Two approaches followed:
1. Quantile sliding and hypothesis testing: selection of the diagnostic variable by means of grid searching on its quantiles, assessment of the effect of the prognostic variable in each of the two subgroups determined by quantiles of the diagnostic variable using either the significance of the interaction coefficient in a saturated GLM based on the two variables or p-value of either a t-test or a Wilcoxon test for assessing the significance of the differential effect of the prognostic variable between the two data subgroups. Ranking of the “top scoring” variables accounting for the best differential effect.
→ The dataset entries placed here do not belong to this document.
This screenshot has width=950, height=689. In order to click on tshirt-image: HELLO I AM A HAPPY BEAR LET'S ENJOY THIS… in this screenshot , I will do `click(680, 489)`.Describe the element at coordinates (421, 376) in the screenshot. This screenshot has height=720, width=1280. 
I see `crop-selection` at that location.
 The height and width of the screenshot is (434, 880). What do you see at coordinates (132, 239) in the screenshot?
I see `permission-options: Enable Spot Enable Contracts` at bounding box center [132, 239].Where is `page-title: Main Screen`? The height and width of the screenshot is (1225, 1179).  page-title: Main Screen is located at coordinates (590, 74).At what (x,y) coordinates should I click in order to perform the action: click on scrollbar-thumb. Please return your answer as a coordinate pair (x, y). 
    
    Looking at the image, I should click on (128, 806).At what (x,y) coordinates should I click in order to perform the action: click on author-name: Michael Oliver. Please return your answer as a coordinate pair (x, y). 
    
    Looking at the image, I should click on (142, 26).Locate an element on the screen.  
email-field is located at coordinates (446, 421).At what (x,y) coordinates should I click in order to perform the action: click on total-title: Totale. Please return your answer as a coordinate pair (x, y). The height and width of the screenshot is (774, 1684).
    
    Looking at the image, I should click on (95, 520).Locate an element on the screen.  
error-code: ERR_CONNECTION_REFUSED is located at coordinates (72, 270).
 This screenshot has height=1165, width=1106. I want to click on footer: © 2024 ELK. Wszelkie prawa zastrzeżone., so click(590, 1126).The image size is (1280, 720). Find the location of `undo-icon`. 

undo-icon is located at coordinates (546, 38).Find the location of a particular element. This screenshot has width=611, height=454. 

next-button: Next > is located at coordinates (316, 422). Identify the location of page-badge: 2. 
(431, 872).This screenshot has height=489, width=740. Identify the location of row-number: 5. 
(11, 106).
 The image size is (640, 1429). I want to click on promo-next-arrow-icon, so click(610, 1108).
2. Extension of BayesianCART algorithm: we propose a unified method that addresses this problem by combining ideas of model-based clustering and Bayesian CART. This is accomplished by using an MCMC procedure in which the transition between configurations is achieved by randomly choosing between a clustering or a tree move. For the former, a terminal node may be split into two subclusters or two connected terminal nodes may be merged. For the latter, one of the four moves suggested in Chipman et al., JASA, 93(443), 1998, and Denison et al., Biometrika, 85(2), 1998, is proposed.
(with Donna Neuberg, Sc.D.)
Biostatistician for the NeuroStemCell workgroup at the Dana-Farber Cancer Institute (Rosalind Segal, M.D., Ph.D., and Charles Stiles, Ph.D., PIs). Analysis of clinical trials data on Secondary AML.
(with Rebecca Gelman, Ph.D.)
Biostatistician for CFAR (Harvard University Center for Aids Research).
(with Paul Catalano, Sc.D.)
development of educational materials for in-person and online sessions to be done in conjunction with the Dana-Farber Cancer Institute’s Clinical Trials Education Office.